**Records**
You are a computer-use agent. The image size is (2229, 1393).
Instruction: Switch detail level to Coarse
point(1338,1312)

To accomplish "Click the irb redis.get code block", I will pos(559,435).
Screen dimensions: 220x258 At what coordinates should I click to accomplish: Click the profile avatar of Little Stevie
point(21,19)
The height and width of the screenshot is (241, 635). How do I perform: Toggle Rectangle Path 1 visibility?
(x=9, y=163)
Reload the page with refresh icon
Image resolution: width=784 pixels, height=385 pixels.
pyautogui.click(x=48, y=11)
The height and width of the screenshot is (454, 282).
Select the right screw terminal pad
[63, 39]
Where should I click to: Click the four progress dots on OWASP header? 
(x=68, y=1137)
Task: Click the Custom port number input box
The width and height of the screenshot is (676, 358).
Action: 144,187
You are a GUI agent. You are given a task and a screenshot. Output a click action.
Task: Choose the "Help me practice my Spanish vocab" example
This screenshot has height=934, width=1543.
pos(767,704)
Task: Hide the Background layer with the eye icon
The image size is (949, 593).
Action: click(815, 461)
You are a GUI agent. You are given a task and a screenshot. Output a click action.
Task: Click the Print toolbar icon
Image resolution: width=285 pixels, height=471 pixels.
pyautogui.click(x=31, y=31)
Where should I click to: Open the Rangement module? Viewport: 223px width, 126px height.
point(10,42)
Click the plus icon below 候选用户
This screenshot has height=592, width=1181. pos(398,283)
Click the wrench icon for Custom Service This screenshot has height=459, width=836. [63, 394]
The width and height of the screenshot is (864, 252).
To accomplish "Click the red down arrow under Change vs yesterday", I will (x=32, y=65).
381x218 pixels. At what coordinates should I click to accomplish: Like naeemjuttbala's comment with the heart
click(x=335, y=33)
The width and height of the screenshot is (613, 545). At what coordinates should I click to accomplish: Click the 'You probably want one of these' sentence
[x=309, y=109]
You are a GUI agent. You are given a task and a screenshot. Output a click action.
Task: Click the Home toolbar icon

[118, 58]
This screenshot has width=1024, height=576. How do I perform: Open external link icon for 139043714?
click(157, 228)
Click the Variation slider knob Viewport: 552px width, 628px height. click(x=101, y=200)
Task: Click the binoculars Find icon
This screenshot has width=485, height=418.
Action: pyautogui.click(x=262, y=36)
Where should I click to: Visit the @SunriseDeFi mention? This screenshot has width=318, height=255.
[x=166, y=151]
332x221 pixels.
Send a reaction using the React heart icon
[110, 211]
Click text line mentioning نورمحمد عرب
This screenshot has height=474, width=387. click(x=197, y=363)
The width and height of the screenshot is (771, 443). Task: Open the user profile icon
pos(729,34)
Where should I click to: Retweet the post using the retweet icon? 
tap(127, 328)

**Task to carry out**
Copy out the material, keeping every line exactly as it is.

**Answer box**
You are a computer-use agent. The image size is (2229, 1393).
Instruction: Switch detail level to Coarse
point(1338,1312)

To accomplish "Click the irb redis.get code block", I will pos(559,435).
Screen dimensions: 220x258 At what coordinates should I click to accomplish: Click the profile avatar of Little Stevie
point(21,19)
The height and width of the screenshot is (241, 635). How do I perform: Toggle Rectangle Path 1 visibility?
(x=9, y=163)
Reload the page with refresh icon
Image resolution: width=784 pixels, height=385 pixels.
pyautogui.click(x=48, y=11)
The height and width of the screenshot is (454, 282).
Select the right screw terminal pad
[63, 39]
Where should I click to: Click the four progress dots on OWASP header? 
(x=68, y=1137)
Task: Click the Custom port number input box
The width and height of the screenshot is (676, 358).
Action: 144,187
You are a GUI agent. You are given a task and a screenshot. Output a click action.
Task: Choose the "Help me practice my Spanish vocab" example
This screenshot has height=934, width=1543.
pos(767,704)
Task: Hide the Background layer with the eye icon
The image size is (949, 593).
Action: click(815, 461)
You are a GUI agent. You are given a task and a screenshot. Output a click action.
Task: Click the Print toolbar icon
Image resolution: width=285 pixels, height=471 pixels.
pyautogui.click(x=31, y=31)
Where should I click to: Open the Rangement module? Viewport: 223px width, 126px height.
point(10,42)
Click the plus icon below 候选用户
This screenshot has height=592, width=1181. pos(398,283)
Click the wrench icon for Custom Service This screenshot has height=459, width=836. [63, 394]
The width and height of the screenshot is (864, 252).
To accomplish "Click the red down arrow under Change vs yesterday", I will (x=32, y=65).
381x218 pixels. At what coordinates should I click to accomplish: Like naeemjuttbala's comment with the heart
click(x=335, y=33)
The width and height of the screenshot is (613, 545). At what coordinates should I click to accomplish: Click the 'You probably want one of these' sentence
[x=309, y=109]
You are a GUI agent. You are given a task and a screenshot. Output a click action.
Task: Click the Home toolbar icon

[118, 58]
This screenshot has width=1024, height=576. How do I perform: Open external link icon for 139043714?
click(157, 228)
Click the Variation slider knob Viewport: 552px width, 628px height. click(x=101, y=200)
Task: Click the binoculars Find icon
This screenshot has width=485, height=418.
Action: pyautogui.click(x=262, y=36)
Where should I click to: Visit the @SunriseDeFi mention? This screenshot has width=318, height=255.
[x=166, y=151]
332x221 pixels.
Send a reaction using the React heart icon
[110, 211]
Click text line mentioning نورمحمد عرب
This screenshot has height=474, width=387. click(x=197, y=363)
The width and height of the screenshot is (771, 443). Task: Open the user profile icon
pos(729,34)
Where should I click to: Retweet the post using the retweet icon? 
tap(127, 328)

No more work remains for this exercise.